WHY WE MUST STOP BORIS JOHNSON’S POWER-GRAB
Today, Boris Johnson asked the Queen to prorogue (suspend) Parliament for the best part of a month from the week beginning 9th September.
The Prime Minister claims it is simply a pause in Parliamentary business ahead of his Government announcing its legislative programme in a Queen’s Speech he has scheduled for 14th October. The reality is very different. Describing the move as a “constitutional outrage” Commons Speaker, John Bercow said today:
“However it is dressed up it is blindingly obvious that the purpose of prorogation now would be to stop Parliament debating Brexit and performing its duty in shaping a course for the country.”
Speaker Bercow is right. Up and down the country, opinion is sharply divided over Brexit and, in particular over the prospect of Britain leaving the EU without a deal on 31st October. Elected by the people, it is Parliament’s job to agree a way forward, deciding whether to approve, reject or change proposals that Prime Minister and his Government put to us. The Prime Minister is accountable to Parliament and, in turn we, as MPs in Parliament, are accountable for our decisions to the people who elected us.

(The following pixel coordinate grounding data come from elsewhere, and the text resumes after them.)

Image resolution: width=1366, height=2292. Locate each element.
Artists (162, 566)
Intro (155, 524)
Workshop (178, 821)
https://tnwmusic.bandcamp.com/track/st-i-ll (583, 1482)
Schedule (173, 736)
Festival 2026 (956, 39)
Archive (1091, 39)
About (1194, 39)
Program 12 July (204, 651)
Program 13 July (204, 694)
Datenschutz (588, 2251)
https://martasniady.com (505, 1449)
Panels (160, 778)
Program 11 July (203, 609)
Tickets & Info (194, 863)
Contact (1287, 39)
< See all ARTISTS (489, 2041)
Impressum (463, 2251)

By his actions today, Boris Johnson has turned that principle on its head. At the very time it is most important Parliament is in session to allow decisions to be made, he wants us shut down, allowing him to do what he wants without being answerable to anyone. He is behaving like a tin pot despot and, by invoking the convention by which the monarch goes along with advice from the Prime Minister, he has used the Queen to enable him to do so. Many would say he has abused that convention.

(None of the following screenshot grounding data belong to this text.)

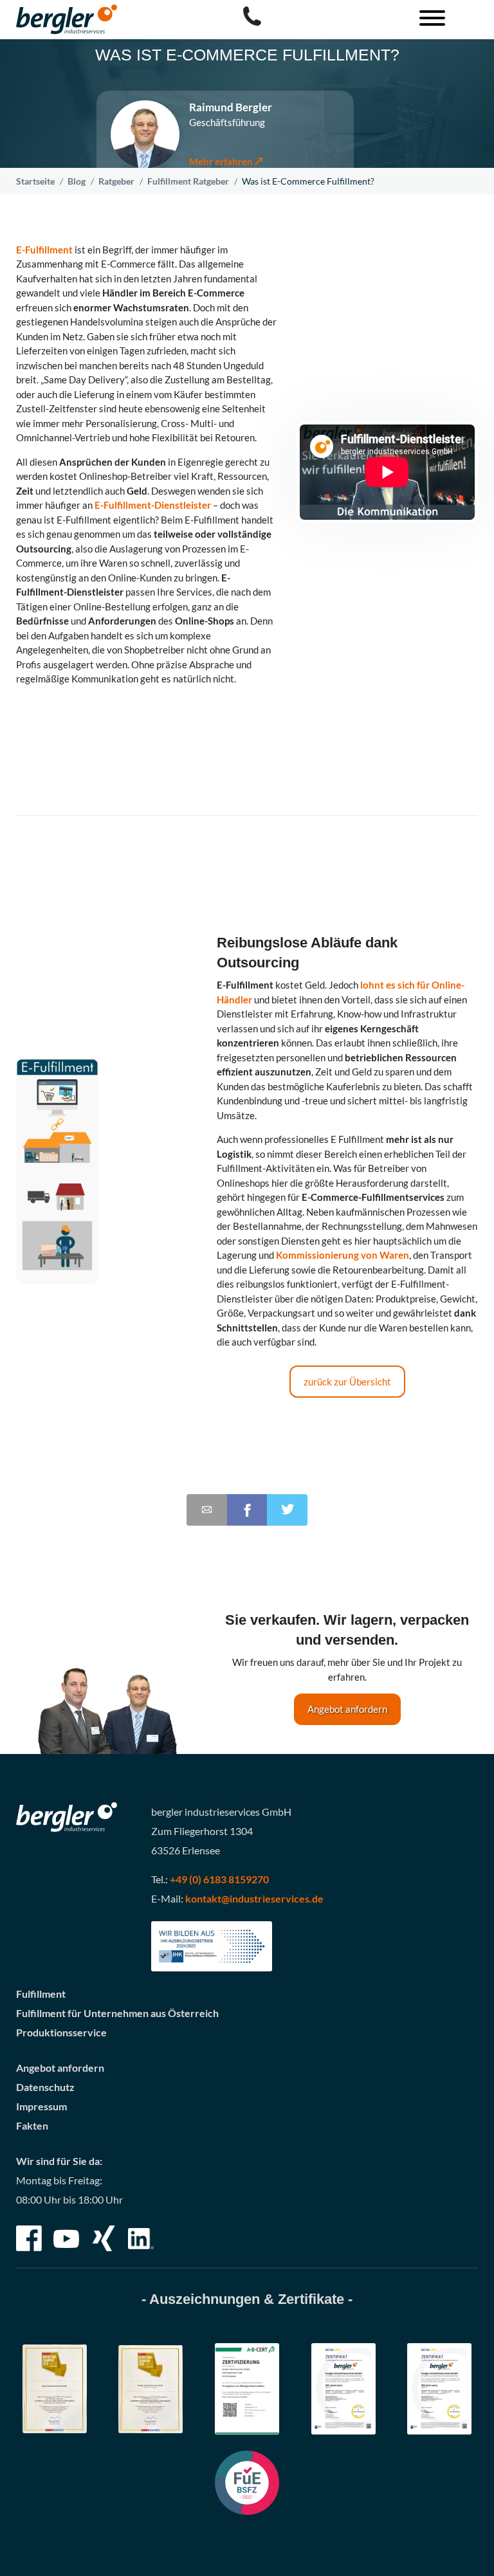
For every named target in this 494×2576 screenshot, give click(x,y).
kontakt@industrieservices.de (254, 1898)
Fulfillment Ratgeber (188, 181)
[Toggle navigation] (427, 19)
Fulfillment (41, 1993)
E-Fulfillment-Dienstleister (153, 505)
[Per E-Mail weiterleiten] (207, 1510)
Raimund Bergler (230, 107)
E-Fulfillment (44, 249)
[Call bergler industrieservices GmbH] (252, 16)
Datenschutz (45, 2087)
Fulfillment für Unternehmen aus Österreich (117, 2013)
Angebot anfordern (347, 1709)
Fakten (32, 2125)
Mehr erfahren (221, 161)
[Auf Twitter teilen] (287, 1510)
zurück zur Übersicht (347, 1381)
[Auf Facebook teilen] (247, 1510)
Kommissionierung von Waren (342, 1255)
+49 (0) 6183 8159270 (219, 1879)
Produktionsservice (61, 2032)
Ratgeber (116, 181)
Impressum (41, 2106)
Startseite (35, 181)
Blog (77, 181)
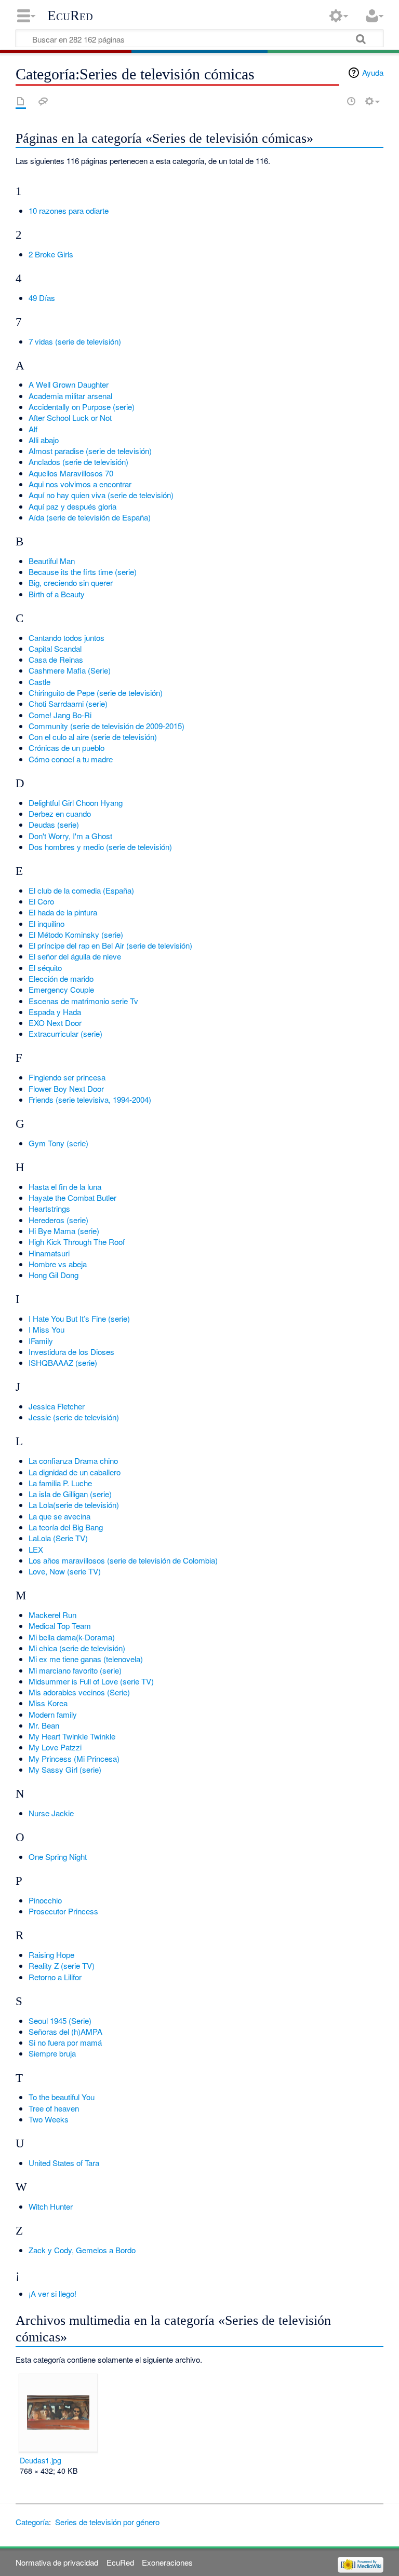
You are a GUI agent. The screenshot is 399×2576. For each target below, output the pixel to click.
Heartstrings (49, 1208)
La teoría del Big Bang (66, 1527)
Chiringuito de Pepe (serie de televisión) (96, 692)
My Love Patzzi (55, 1747)
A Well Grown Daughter (69, 384)
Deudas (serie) (54, 824)
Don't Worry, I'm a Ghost (70, 835)
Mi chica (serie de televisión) (77, 1647)
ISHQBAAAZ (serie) (63, 1362)
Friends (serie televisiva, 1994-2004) (90, 1099)
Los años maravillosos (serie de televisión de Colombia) (123, 1560)
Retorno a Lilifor (55, 1976)
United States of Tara (64, 2162)
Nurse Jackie (51, 1812)
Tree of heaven (54, 2108)
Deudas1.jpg (40, 2460)
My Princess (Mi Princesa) (74, 1758)
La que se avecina (59, 1516)
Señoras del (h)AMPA (65, 2031)
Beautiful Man (52, 560)
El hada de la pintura (63, 912)
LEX (36, 1549)
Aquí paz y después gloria (72, 506)
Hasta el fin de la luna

Little wonder then that Boris Johnson’s actions are already provoking fury well beyond Westminster. Within a few hours, over 550,000 people up and down the country had signed a petition against the suspension of Parliament. You can join them here.
As I write this, more signatures were coming in at the rate of about 1,000 per minute. Along with other MPs, in the coming days I will be looking at how, even at this late stage, we can intervene to protect our democracy from a Prime Minister so hell-bent on undermining it.

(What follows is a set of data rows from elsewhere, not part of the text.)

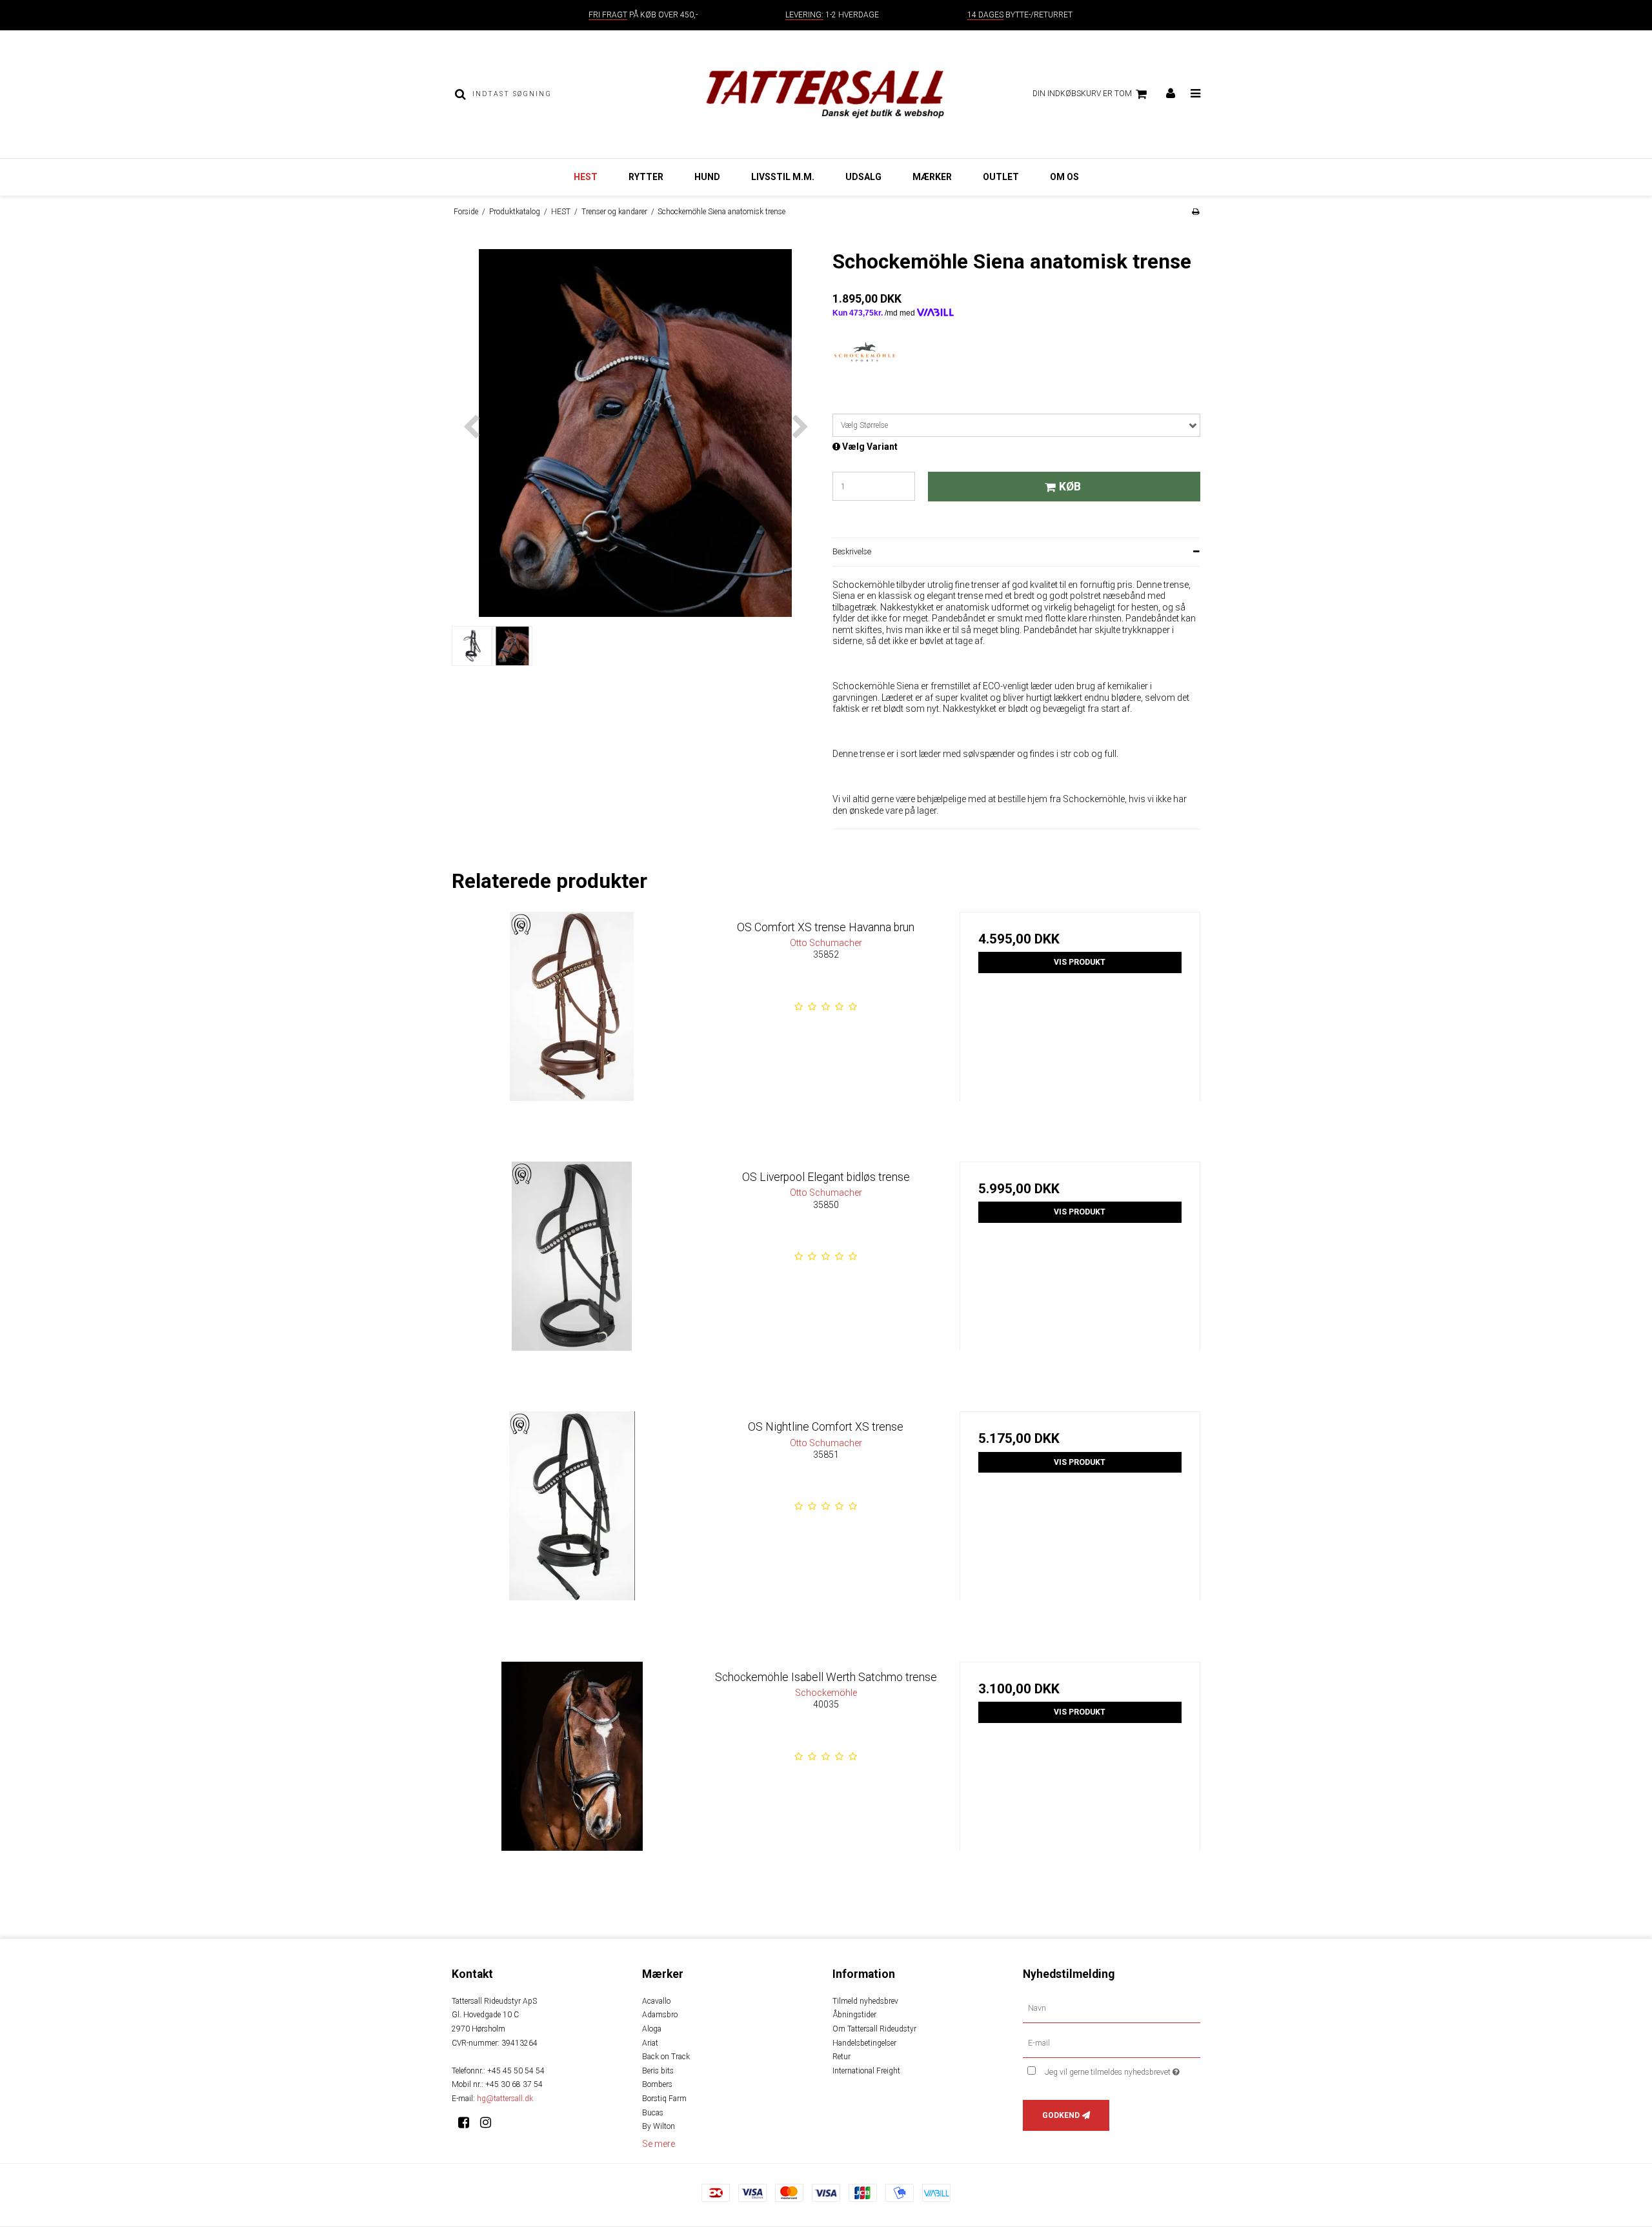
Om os (1064, 177)
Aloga (651, 2028)
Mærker (932, 177)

I have never made any secret of my position on Brexit. I voted Remain in 2016. Respecting the result of the Referendum I also voted the following year to trigger Article 50 to open negotiations on Britain’s departure from the EU. In doing so I also made clear that I would not vote for a deal that would profoundly damage jobs and opportunities here in Britain and that is why I opposed the kind of future relationship with the EU put forward by Theresa May when she was Prime Minister. Most urgently of all, however, I have believed throughout that it is my responsibly to oppose a No Deal Brexit – particularly because of the damage it is projected to cause to manufacturing and other key parts of our economy; because of the price rises and disruption it will cause to supplies of food, medicines and more, and because of the threat that it poses to the continuation of the Good Friday agreement that has brought peace to Northern Ireland. Back in 2016, nobody – not even Nigel Farage – was arguing that the UK should leave the EU without a deal. How times change….
The genuine judgements I have made on these issues have guided my actions over the past three years and I am accountable for them. I know from the letters and e-mails I receive that many of my constituents share my views and many others disagree with me. Nobody knows for sure whether or not the majority people in this country still take the same view that the expressed in 2016, now that so much more is known about what Brexit entails in practice. Personally, I would like to see another referendum to settle that matter.
Whatever different views we may have on leaving the EU with or without a deal, or even on another referendum, everyone knows that the issue of Brexit has to be resolved one way or another. However, I do not believe that it can be right for our country to undermine the foundations of our democracy in the way Boris Johnson is now doing.
In 2016 the Vote Leave campaign slogan “Take back control” resonated with many people, whichever way they went on to vote. There is indeed a lot more we must do reconnect the world of politics with the hopes and concerns that people up and down the country have for their own and their families’ futures. Today’s developments take our country and its democracy in the opposite direction. This is a power-grab by a Prime Minister who is only interested in control if he is the one doing the controlling. We have got to stop him.